OA-27 Fraktale Strukturen in Sandhaufen: Ein Rätsel der Mathematik

Dr. Moritz Lang [1]
Dr. Mikhail Shkolnikov [2]

[1] Forschungsgruppe Guet, IST Austria
[2] Forschungsgruppe Hausel, IST Austria

Fachgebiet: Mathematik
Was ist es: Wenn Sand langsam auf einen Tisch rieselt, bilden sich erst kleine Berglandschaften, die mit der Zeit instabil werden und sich schlagartig in Form von Lawinen entladen. Der „Abelsche Sandhaufen“ ist ein abstraktes und, zugegebener Weise, eher unrealistisches mathematisches Modell dieses Prozesses. In diesem Modell wird der Tisch als ein schachbrettartiges Raster begriffen, wobei auf jedem Feld des Schachbrettes maximal drei Sandkörner liegen dürfen. Wenn diese Grenze überschritten wird weil weiterer Sand auf ein bereits volles Feld rieselt, wird dieses Feld instabil und kippt: Vier Sandkörner werden von ihm entfernt, während auf jedes der benachbarten Felder ein Sandkorn gelegt wird. Bei Feldern am Rand des Tisches bedeutet dies, das einige überschüssige Sandkörner herunterfallen und daher „verschwinden“. Durch das Kippen eines Feldes kann eines oder mehrere seiner benachbarten Felder instabil werden, was zu „Lawinen“ von unzähligen nacheinander kippenden Feldern führen kann. Sie mögen sich fragen warum die mathematische Forschung an solch einen simplen Modell Interesse zeigt?
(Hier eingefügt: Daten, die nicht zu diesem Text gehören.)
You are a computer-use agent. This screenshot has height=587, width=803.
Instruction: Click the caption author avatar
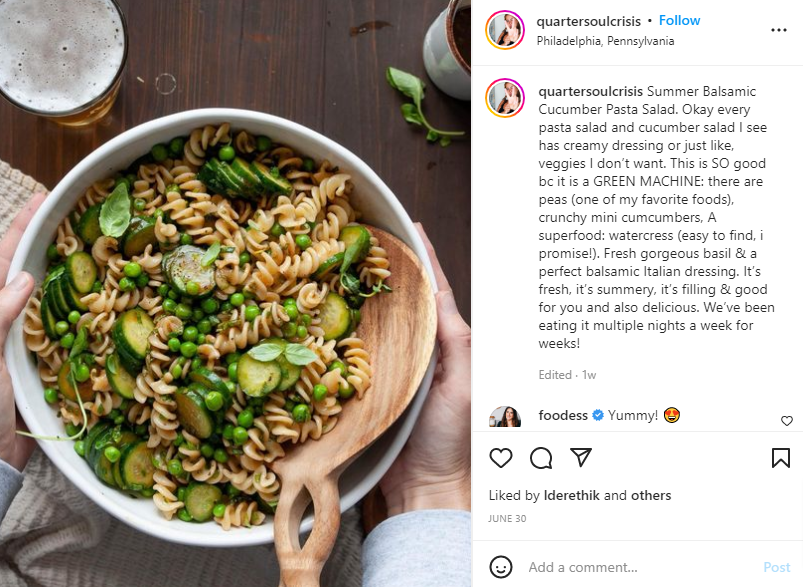click(x=505, y=98)
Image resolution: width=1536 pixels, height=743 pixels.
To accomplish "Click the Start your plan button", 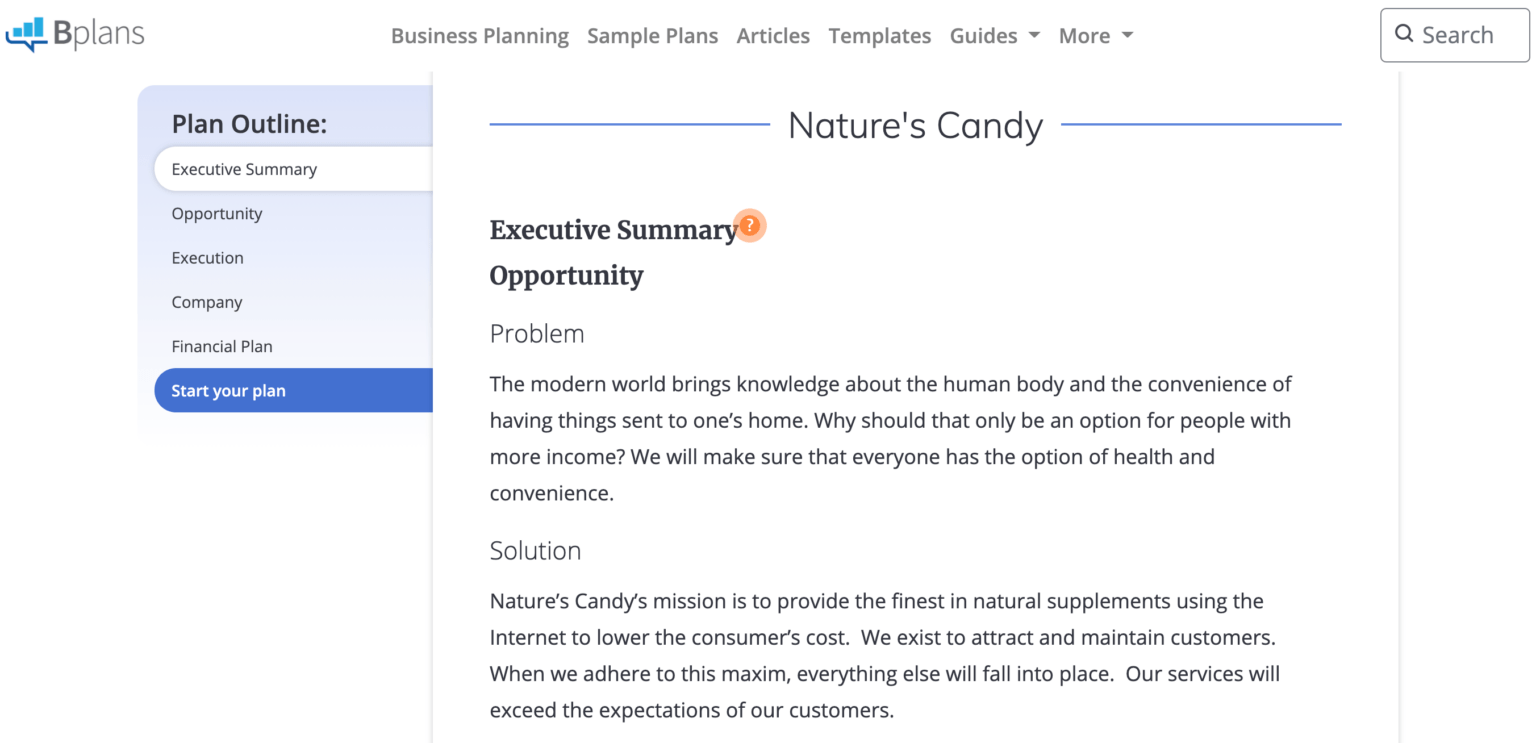I will coord(229,390).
Nun, es stellt sich heraus, dass es immer möglich ist zu einen gegebenen Sandhaufen Sand so dazuzugeben, dass, nachdem alle Lawinen abgeebbt sind, der resultierende Sandhaufen exakt der selbe wie der Sandhaufen mit dem man begonnen hat. Mathematisch ist dies sehr ähnlich als wenn man zu einer Zahl Null dazuzählt oder eine Zahl mit Eins multipliziert. Wenn wir uns anschauen, wo wir wie viele Sandkörner hinzufügen müssen damit der Sandhaufen sich nicht ändert, entdecken wir ein wunderschönes fraktales Muster, das sich bis jetzt allen Bemühungen einer mathematischen Beschreibung entzogen hat. Wir zeigen, dass es möglich ist dieses fraktale Muster zum „Schwingen“ anzuregen, beobachtbar in psychodelisch wirkenden Filmen von denen wir annehmen, dass sie zukünftig viel der mathematischen Struktur, die sich in „Sandhaufenmodell“ versteckt, enthüllen.